Wow! After just 1 session I can’t believe how much I’ve took away and started to implement. I feel very positive about this treatment and am thoroughly looking forward to week 3 of group therapy tomorrow.
Every other week as part of my DBT, Dialectical Behavioural Therapy, I have a 1 on 1 with my psychologist to talk through my week and learnings. In no way could I write everything in one blog, but as promised I do want to share my experience of therapy and learning as I go by.
So today I want to take to you about Wise Mind. If you’ve ever looked into DBT, then you’ll have heard about this, but if not it’s the middle ground if you like, between emotion mind and rational mind.
Picture for Wise Mind and definition
Ever since I can remember, I’ve been made to feel, not on purpose, that my emotions were “too much”. I’ve always cried “too much”, been over sensitive, over shared, and therefore felt they were wrong, bad, no good.
I went along to my first DBT group therapy in the hope of losing all emotion and longing to become “rational mind”. In my head there were no negatives, rational, logical, intellectual thinking with reason… I even asked in the group… “how can I become rational mind? I don’t see any negatives in it”.., and it was the response that shocked me. Those in the group wanted to re-train their emotions, but no-one wanted to lose them. They all saw the good in what they felt, it made them them, they just wanted to tone down the extreme.

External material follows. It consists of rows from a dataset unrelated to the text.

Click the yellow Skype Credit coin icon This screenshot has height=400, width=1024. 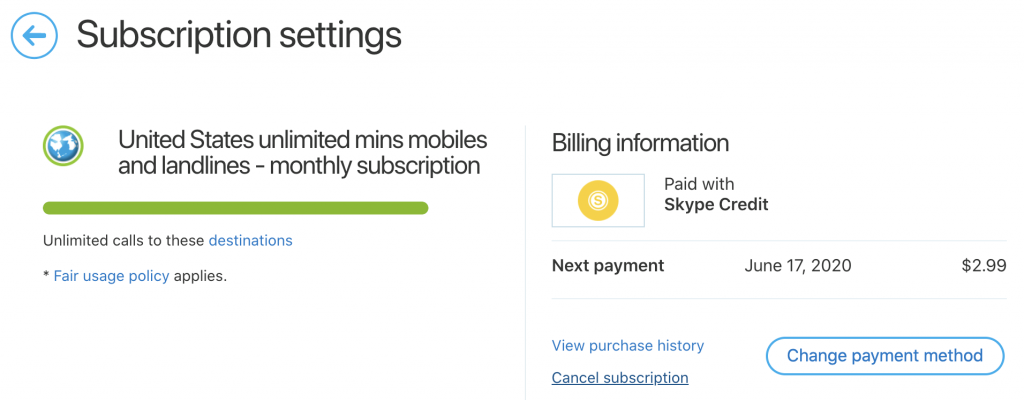[x=598, y=201]
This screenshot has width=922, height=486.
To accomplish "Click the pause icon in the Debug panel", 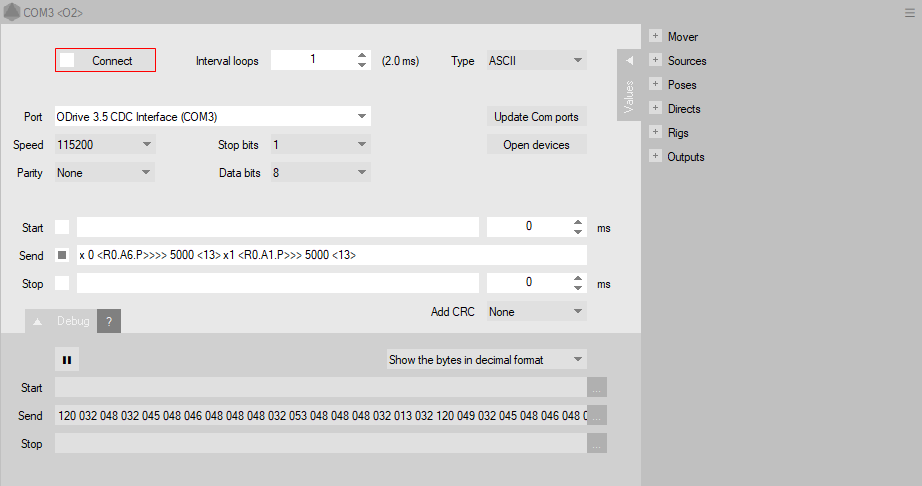I will point(67,359).
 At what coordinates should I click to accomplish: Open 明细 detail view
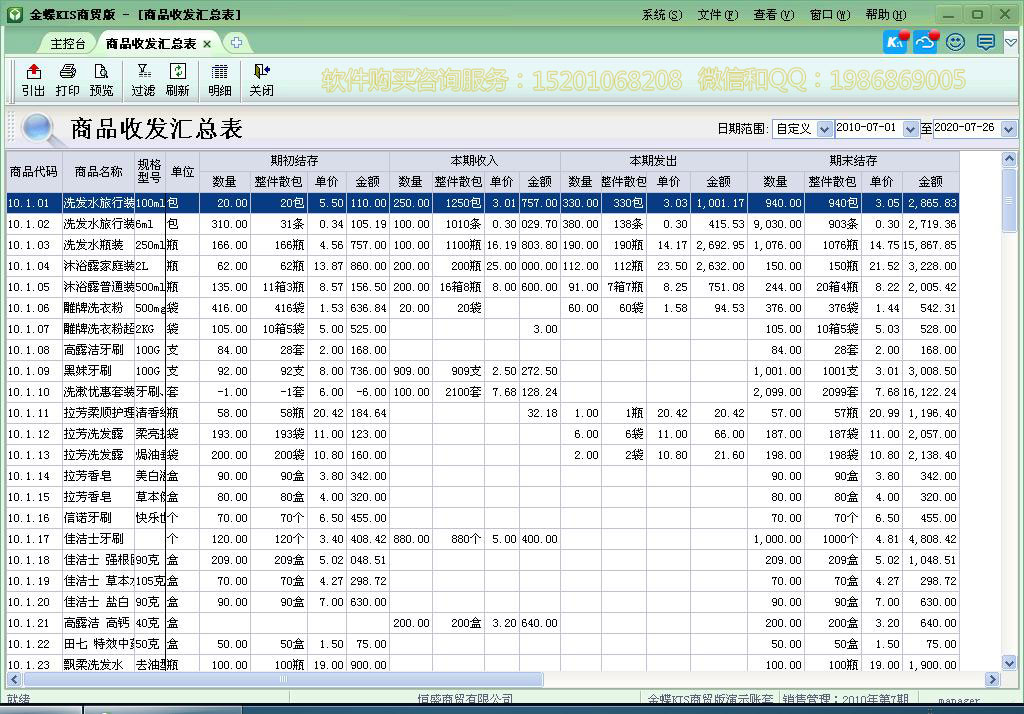[219, 79]
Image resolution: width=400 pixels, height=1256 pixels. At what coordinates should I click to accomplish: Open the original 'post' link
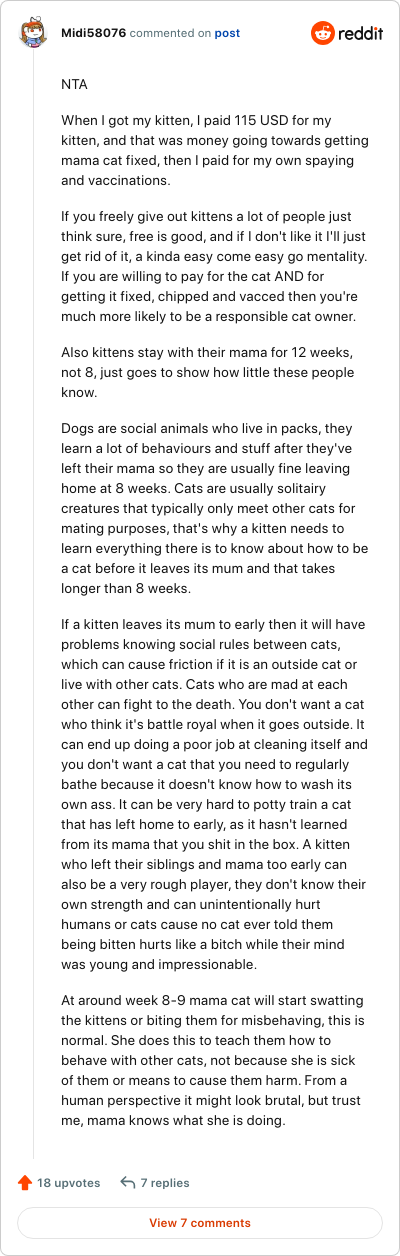pyautogui.click(x=227, y=33)
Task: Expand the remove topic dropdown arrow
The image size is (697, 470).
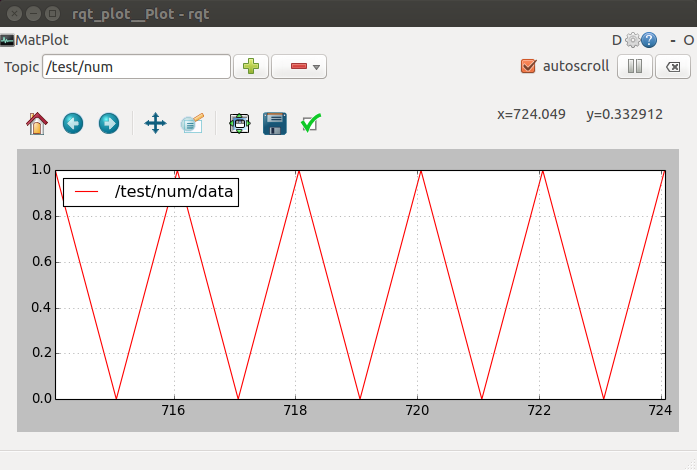Action: tap(316, 68)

I suddenly realised that there was an extreme of rational thinking are cold, unempathetic, and have little human feeling. Feelings and emotions are there to protect us, keep us safe, help us to connect, make us feel real. Emotions are important. It’s just the extreme I had taken it too was in aid re-training. Even writing this down feels like an ephiany.
My emotions aren’t bad! I could cry writing that! I feel like someone has just given me a high five and said, “you’re not a bad person”!

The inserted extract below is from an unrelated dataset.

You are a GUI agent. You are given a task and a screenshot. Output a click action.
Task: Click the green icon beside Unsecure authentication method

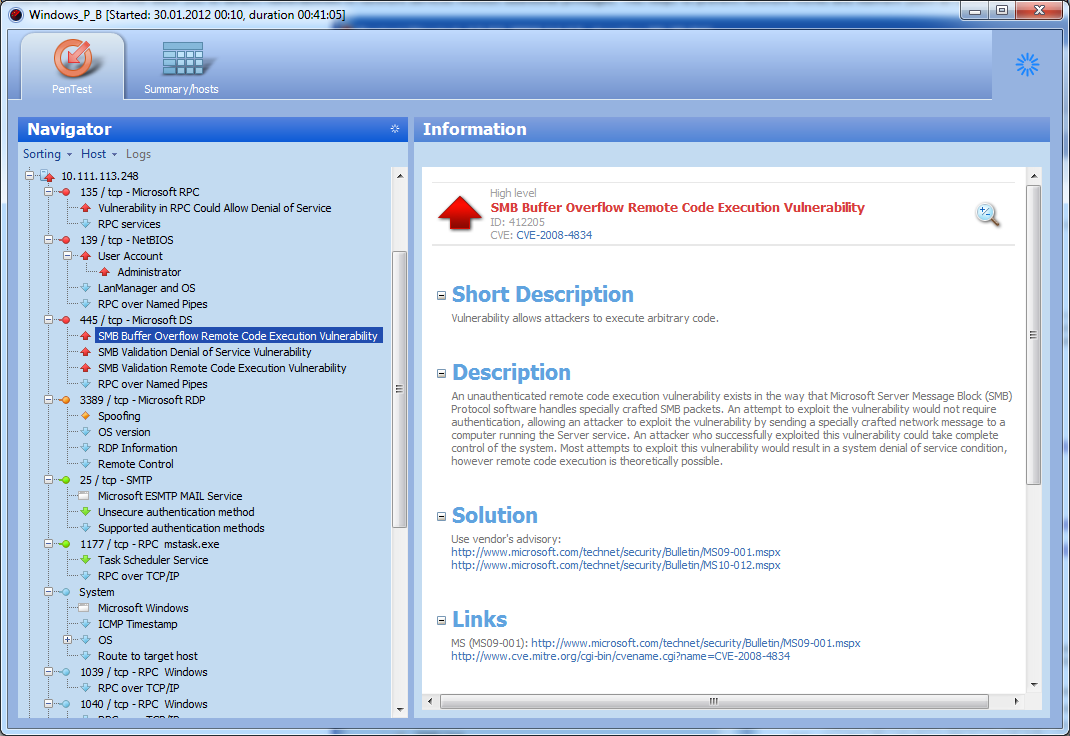[x=83, y=512]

For so long when I’ve been upset, it’s because of my EUPD, Emotionally Unstable Personality Disorder, or when I’ve been angry, it’s just because of my EUPD. When I’ve felt disappointment or sadness or hurt, I’ve been made to feel that it’s because I expect too much or I’m overly emotional. Can you relate?
When actually in my 1 to 1 session, I felt validated finally. I told her some situations that had upset or angered me and she gave me permission to feel that way.
You see for so long, I’ve waited to see if I am allowed to be upset, can I be angry about that? Have I took that to heart? And often limited my response in order to not risk the other person falling out with me. With that said I either bottle it up, telling everyone who will listen that I am fine, I’m not upset, it’s fine, don’t worry, or I explode. And that person often gets a huge over-reaction. Because finally I think to myself, I’m allowed to be upset that my toast burnt, or that you made a snide comment or that you didn’t say thank you.
My feelings are my responses, I just don’t know what to do with them. I can’t change the thoughts that enter my head! (Again huge huge light bulb moment, as I’ve been trying to stop thoughts… I’ll discuss this further later, but acceptance, letting go and bringing my attention back to the present is all stuff I want to share with you as I’m working on it).
- How to express them
- How to let them go
- How to deal with them
So this first learning is this: I still am not in the right place to deal with them, and I don’t have the tool box to work with them, but I understand now that I’m allowed to be upset. I’m allowed to be angry, sad, happy, anxious etc. No-one can tell me how long I’m allowed to be upset for, that a situation shouldn’t make me anxious, or that I am not allowed to be angry. I am starting to accept that my emotions are part of me.